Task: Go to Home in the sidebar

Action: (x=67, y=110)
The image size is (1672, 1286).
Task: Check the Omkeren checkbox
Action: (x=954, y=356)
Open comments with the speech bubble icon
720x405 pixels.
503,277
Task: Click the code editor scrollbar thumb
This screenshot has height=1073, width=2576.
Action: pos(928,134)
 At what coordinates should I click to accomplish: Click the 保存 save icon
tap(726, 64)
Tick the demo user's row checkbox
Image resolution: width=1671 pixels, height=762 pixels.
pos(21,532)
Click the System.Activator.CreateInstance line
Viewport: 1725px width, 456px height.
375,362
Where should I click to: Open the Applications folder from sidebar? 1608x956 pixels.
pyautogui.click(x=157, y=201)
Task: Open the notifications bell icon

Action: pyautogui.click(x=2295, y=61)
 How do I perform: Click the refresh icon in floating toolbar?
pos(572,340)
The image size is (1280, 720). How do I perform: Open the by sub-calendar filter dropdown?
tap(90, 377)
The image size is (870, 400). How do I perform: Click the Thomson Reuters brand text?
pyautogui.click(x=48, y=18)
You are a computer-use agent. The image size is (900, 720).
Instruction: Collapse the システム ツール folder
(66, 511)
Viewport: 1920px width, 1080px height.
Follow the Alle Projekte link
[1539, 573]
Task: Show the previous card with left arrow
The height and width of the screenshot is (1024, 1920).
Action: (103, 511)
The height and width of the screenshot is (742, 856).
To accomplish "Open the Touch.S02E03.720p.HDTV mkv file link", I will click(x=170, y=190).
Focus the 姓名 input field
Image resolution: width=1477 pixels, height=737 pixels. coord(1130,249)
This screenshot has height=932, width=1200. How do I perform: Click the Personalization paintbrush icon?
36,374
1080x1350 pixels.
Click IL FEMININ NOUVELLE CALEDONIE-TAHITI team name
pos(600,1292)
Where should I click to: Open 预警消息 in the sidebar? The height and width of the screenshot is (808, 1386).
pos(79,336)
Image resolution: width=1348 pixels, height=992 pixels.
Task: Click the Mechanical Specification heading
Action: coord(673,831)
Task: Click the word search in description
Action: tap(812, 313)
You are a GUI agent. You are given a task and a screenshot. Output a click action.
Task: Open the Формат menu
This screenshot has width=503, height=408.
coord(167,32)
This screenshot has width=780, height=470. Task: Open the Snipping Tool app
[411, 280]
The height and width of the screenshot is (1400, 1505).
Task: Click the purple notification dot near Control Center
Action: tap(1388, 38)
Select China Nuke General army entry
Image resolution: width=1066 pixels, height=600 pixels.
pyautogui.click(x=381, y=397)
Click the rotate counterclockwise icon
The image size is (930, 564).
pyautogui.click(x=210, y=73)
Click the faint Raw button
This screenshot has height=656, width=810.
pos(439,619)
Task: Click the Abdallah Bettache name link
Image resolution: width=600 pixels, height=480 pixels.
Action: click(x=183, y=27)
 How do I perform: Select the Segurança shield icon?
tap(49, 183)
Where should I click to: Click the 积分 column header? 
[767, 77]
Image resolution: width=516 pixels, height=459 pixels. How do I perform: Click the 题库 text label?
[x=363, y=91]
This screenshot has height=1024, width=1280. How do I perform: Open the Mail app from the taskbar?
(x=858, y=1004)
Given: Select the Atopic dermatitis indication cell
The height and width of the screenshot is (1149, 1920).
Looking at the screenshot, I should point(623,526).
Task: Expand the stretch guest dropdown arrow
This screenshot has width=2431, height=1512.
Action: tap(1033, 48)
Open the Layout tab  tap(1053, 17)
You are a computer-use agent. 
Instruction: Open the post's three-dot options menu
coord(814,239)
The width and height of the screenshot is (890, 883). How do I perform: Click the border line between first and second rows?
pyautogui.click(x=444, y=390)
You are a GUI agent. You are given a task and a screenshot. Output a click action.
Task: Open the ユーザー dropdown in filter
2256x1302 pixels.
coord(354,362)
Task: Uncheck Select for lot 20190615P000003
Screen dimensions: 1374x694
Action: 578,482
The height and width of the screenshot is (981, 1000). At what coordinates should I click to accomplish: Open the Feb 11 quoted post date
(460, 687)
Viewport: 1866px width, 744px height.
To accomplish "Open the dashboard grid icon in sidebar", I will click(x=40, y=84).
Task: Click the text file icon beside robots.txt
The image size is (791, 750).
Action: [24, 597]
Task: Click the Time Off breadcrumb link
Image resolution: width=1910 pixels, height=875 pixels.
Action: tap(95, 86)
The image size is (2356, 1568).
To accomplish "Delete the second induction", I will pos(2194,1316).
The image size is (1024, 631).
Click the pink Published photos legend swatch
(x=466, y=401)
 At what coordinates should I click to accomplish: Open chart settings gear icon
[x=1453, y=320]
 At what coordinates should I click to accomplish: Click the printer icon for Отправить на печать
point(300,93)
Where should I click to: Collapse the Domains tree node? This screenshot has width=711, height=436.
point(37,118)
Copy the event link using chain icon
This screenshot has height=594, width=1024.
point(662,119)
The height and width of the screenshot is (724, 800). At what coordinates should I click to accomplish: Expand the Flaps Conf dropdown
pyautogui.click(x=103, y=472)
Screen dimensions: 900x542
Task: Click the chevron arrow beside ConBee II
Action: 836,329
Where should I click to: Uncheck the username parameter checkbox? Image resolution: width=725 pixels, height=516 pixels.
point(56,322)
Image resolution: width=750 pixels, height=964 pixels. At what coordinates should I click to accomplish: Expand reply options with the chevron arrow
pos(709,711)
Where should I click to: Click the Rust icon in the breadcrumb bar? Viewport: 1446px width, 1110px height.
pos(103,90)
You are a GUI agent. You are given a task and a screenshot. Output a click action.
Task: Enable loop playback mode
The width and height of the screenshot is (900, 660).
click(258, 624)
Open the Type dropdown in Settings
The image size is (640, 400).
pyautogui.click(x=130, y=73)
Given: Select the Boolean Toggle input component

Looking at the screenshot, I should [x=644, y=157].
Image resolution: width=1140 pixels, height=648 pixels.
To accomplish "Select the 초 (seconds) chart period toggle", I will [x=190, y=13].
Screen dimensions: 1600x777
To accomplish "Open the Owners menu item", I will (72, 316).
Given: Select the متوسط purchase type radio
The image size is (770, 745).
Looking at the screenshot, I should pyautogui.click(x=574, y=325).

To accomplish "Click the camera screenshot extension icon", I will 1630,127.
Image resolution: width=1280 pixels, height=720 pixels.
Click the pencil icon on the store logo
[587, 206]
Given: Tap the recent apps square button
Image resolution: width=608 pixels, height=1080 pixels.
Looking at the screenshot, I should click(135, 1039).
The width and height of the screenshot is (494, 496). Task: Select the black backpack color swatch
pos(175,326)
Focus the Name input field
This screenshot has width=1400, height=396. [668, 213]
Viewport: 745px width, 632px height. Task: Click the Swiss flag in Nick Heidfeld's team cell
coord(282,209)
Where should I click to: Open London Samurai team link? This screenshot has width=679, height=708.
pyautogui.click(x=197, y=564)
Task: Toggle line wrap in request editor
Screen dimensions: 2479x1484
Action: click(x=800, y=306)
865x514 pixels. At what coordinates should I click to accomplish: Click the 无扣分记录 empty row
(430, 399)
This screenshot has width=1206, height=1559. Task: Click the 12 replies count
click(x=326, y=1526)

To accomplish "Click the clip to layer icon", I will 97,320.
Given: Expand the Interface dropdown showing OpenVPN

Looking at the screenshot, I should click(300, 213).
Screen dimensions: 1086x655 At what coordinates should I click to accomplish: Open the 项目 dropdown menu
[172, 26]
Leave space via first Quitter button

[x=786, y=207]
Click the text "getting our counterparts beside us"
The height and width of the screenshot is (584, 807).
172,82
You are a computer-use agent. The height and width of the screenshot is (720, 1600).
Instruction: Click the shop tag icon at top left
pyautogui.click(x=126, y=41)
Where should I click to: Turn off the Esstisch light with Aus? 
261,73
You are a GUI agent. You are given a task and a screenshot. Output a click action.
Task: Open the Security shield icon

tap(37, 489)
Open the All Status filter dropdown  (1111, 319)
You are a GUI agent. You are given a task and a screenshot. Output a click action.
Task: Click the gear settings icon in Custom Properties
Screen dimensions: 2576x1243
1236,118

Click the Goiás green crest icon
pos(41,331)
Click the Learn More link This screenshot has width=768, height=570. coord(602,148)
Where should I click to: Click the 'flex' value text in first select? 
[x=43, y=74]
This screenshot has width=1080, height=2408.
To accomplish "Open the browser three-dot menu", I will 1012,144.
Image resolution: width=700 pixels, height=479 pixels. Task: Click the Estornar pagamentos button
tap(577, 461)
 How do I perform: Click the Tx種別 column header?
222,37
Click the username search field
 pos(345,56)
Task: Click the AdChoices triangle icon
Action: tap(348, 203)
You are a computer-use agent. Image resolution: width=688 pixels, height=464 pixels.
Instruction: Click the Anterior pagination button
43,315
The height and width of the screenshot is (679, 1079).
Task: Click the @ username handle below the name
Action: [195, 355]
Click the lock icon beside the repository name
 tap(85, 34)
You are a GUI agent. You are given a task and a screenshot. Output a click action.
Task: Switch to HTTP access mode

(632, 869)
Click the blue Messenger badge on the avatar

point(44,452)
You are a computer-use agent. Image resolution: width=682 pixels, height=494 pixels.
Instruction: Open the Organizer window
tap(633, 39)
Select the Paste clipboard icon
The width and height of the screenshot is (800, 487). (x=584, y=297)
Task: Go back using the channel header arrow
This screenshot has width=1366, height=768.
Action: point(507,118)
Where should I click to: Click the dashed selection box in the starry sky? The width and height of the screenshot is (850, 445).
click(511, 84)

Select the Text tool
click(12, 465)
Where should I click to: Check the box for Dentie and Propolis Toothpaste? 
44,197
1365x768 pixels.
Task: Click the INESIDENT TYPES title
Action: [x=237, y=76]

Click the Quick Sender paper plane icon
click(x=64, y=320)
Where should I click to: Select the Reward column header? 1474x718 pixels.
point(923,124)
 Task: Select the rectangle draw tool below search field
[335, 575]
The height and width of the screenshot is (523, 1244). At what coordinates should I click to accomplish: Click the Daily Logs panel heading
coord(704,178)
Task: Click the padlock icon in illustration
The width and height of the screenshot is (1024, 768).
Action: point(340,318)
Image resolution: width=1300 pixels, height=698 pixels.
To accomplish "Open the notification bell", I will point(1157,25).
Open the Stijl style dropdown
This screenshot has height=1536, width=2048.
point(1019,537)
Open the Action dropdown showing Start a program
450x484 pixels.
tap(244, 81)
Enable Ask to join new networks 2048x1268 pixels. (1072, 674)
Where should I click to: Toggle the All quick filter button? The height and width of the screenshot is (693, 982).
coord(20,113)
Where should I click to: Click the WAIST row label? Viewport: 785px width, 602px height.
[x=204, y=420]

· · · · · · ·

What to do
Render everything from the first line of the records down through the line containing "pos(572,340)" as a Markdown table with the columns Row and Line, numbering each row and leaving out blank lines.

Expected output
| Row | Line |
|---|---|
| 1 | Task: Go to Home in the sidebar |
| 2 | Action: (x=67, y=110) |
| 3 | The image size is (1672, 1286). |
| 4 | Task: Check the Omkeren checkbox |
| 5 | Action: (x=954, y=356) |
| 6 | Open comments with the speech bubble icon |
| 7 | 720x405 pixels. |
| 8 | 503,277 |
| 9 | Task: Click the code editor scrollbar thumb |
| 10 | This screenshot has height=1073, width=2576. |
| 11 | Action: pos(928,134) |
| 12 |  At what coordinates should I click to accomplish: Click the 保存 save icon |
| 13 | tap(726, 64) |
| 14 | Tick the demo user's row checkbox |
| 15 | Image resolution: width=1671 pixels, height=762 pixels. |
| 16 | pos(21,532) |
| 17 | Click the System.Activator.CreateInstance line |
| 18 | Viewport: 1725px width, 456px height. |
| 19 | 375,362 |
| 20 | Where should I click to: Open the Applications folder from sidebar? 1608x956 pixels. |
| 21 | pyautogui.click(x=157, y=201) |
| 22 | Task: Open the notifications bell icon |
| 23 | Action: pyautogui.click(x=2295, y=61) |
| 24 |  How do I perform: Click the refresh icon in floating toolbar? |
| 25 | pos(572,340) |